Schede

Parachromis Managuensis

Dettagli

NOME SCIENTIFICO : Parachromis Managuensis


ALTRE DENOMINAZIONI : Jaguar Cichlid, Jaguar Guapote.

DISTRIBUZIONE E LUOGHI D'ORIGINE : Honduras orientale, Nicaragua (lago Managua e lago Nicaragua), Costa Rica.

DIMENSIONI : I grossi maschi possono raggiungere 50cm anche se in acquario 35cm è una dimensione buona, le femmine rimangono più piccole. 
L’accrescimento è rapido nel primo anno, poi procede più lentamente.
Un maschio medio all’età di 4 anni misura circa 35cm per 1200grammi di peso.

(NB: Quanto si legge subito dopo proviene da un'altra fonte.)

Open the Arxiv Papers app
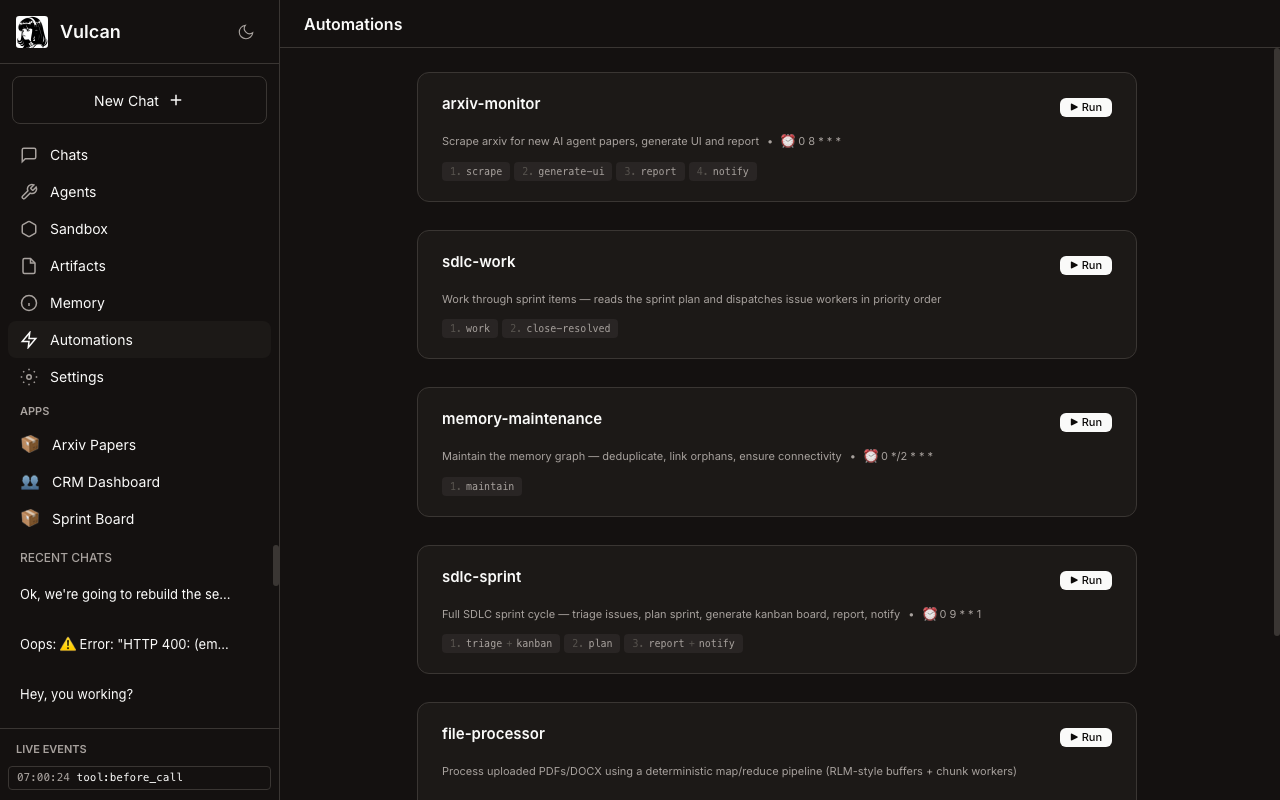The width and height of the screenshot is (1280, 800). point(93,445)
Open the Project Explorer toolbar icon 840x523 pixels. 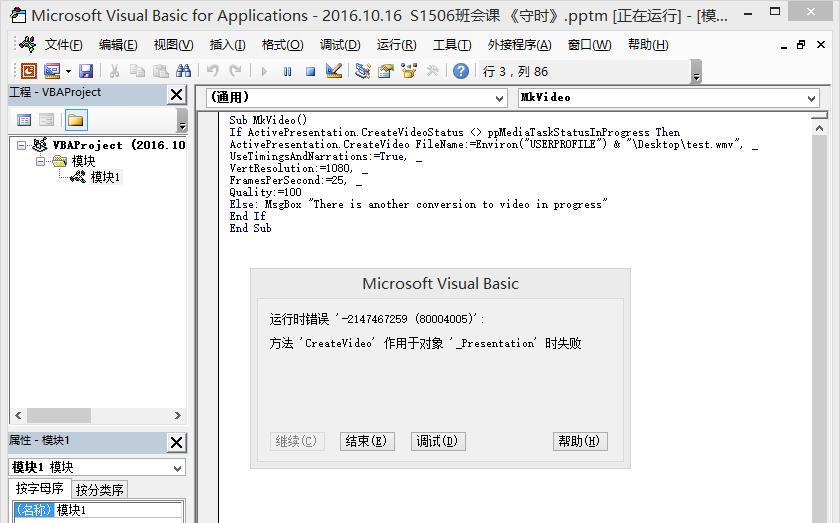(363, 71)
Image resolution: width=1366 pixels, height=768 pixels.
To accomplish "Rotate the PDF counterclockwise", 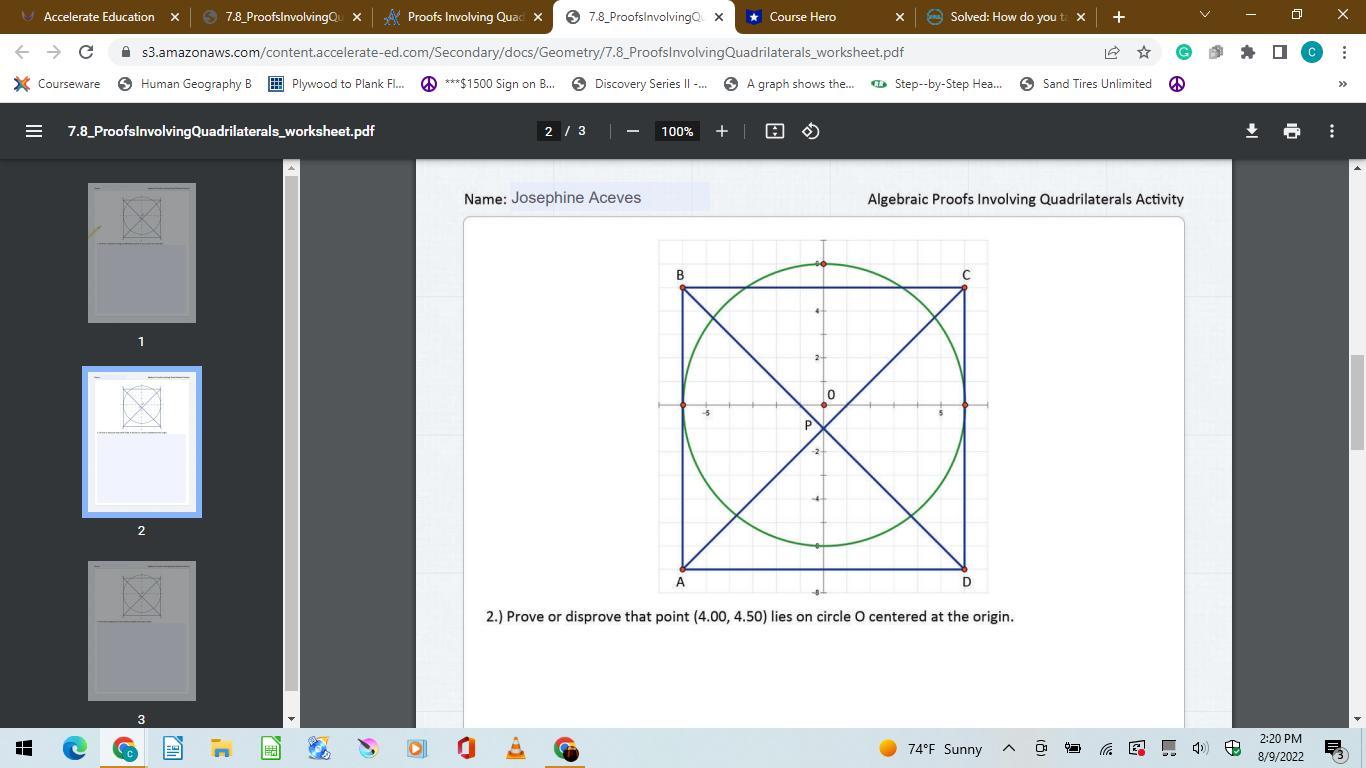I will 811,131.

MORFOLOGIA : Corporatura tozza, testa ampia tipica dei Ciclidi con bocca grossa e protrattile.
Su un fondo che può variare dal giallo tenue al bronzo, è presente un fitto disegno formato da piccole macchie nere.
Le pinne sono scure o nere, specialmente nella livrea adulta riproduttiva, quando i pesci sfoggiano la loro più bella colorazione.
I giovani esemplari presentano una marcata linea di grosse macchie che si estende orizzontalmente, questa livrea scompare con l’età, lasciando spazio al disegno di macchie sopra descritto.

LONGEVITA': 10-15 anni.

LITRAGGIO : Richiede grosse vasche, viste le dimensioni raggiunte, per la coppia non si dovrebbe scendere sotto i 500 litri (150x60x60).
Un singolo esemplare può essere allevato in 120x50x60h come dimensione minima.

ARREDO E CARATTERISTICHE DELLA VASCA : Acquario ampio, con molto spazio libero per il nuoto e strutture che offrano nascondigli, come radici.
Queste andrebbero appoggiate sul fondo perché la specie scava, non inserire piante in quanto verrebbero danneggiate. 
Un filtraggio sovradimensionato è necessario, in quanto oltre al carico organico prodotto da questo grosso Ciclide, il fondo viene continuamente smosso.

TEMPERATURA : 23-27 °C.

VALORI: Acqua con durezza media 10-15 GH e da neutra a moderatamente alcalina PH 7-8,2.
No2 0.

COMPATIBILITA’: Territoriale, molto aggressivo verso i conspecifici, per la convivenza con altri grossi Ciclidi sono necessarie vasche molto capienti.
Quando parliamo di convivenza, tengo a precisarlo, intendiamo che nessun pesce passi la sua esistenza intanato e sottomesso, che presenti pinne integre e si alimenti in tranquillità senza venire inseguito per la vasca nel caso esca dal nascondiglio.
Spesso vediamo acquari con il Managuensis di turno a centro vasca, e relegati negli angoli, altri Ciclidi sottomessi, questa non è convivenza.

In enormi vasche (1.000 litri minimo), può convivere con altri Ciclidi robusti come ad esempio C. Festae, C.Citrinellum, P. Dovii, ma stiamo parlando di acquari dalle dimensioni proibitive per la maggior parte degli appassionati.
In acquari "standard" è consigliabile l'allevamento monospecifico.
Quando la coppia è formata non temono nessuno.

ALIMENTAZIONE : In natura i pesci rappresentano il cibo principale, si nutre anche di insetti, lombrichi, girini e crostacei.
In cattività accettano comunque la maggior parte dei cibi di produzione industriale.
E’ importante offrire una dieta quanto più varia possibile come polpa di pesce, gamberi, lombrichi, camole della farina e mangime secco.

RIPRODUZIONE E DIMORFISMO SESSUALE : Il maschio è notevolmente più grosso rispetto alla femmina.
Il problema principale è la formazione della coppia, i maschi possono essere molto aggressivi e letali.
La specie è molto prolifica, una covata può raggiungere le 5000 uova, che si presentano giallastre.
La femmina depone su una superficie piatta, accuratamente pulita.
Le cure parentali sono intense, e i 2/3 delle attività vengono svolte dalla femmina.

CONCLUSIONE : P. Managuensis è uno dei Ciclidi più grossi che si conoscano.
Nei paesi di origine è uno dei pesci d’acqua dolce più apprezzati dal punto di vista culinario.
E’ un pesce molto robusto, aggressivo e con una forte personalità, l’acquario in poco tempo diventerà suo e non avrà timore del suo allevatore nemmeno durante la manutenzione, arrivando ad attaccarlo con veemenza.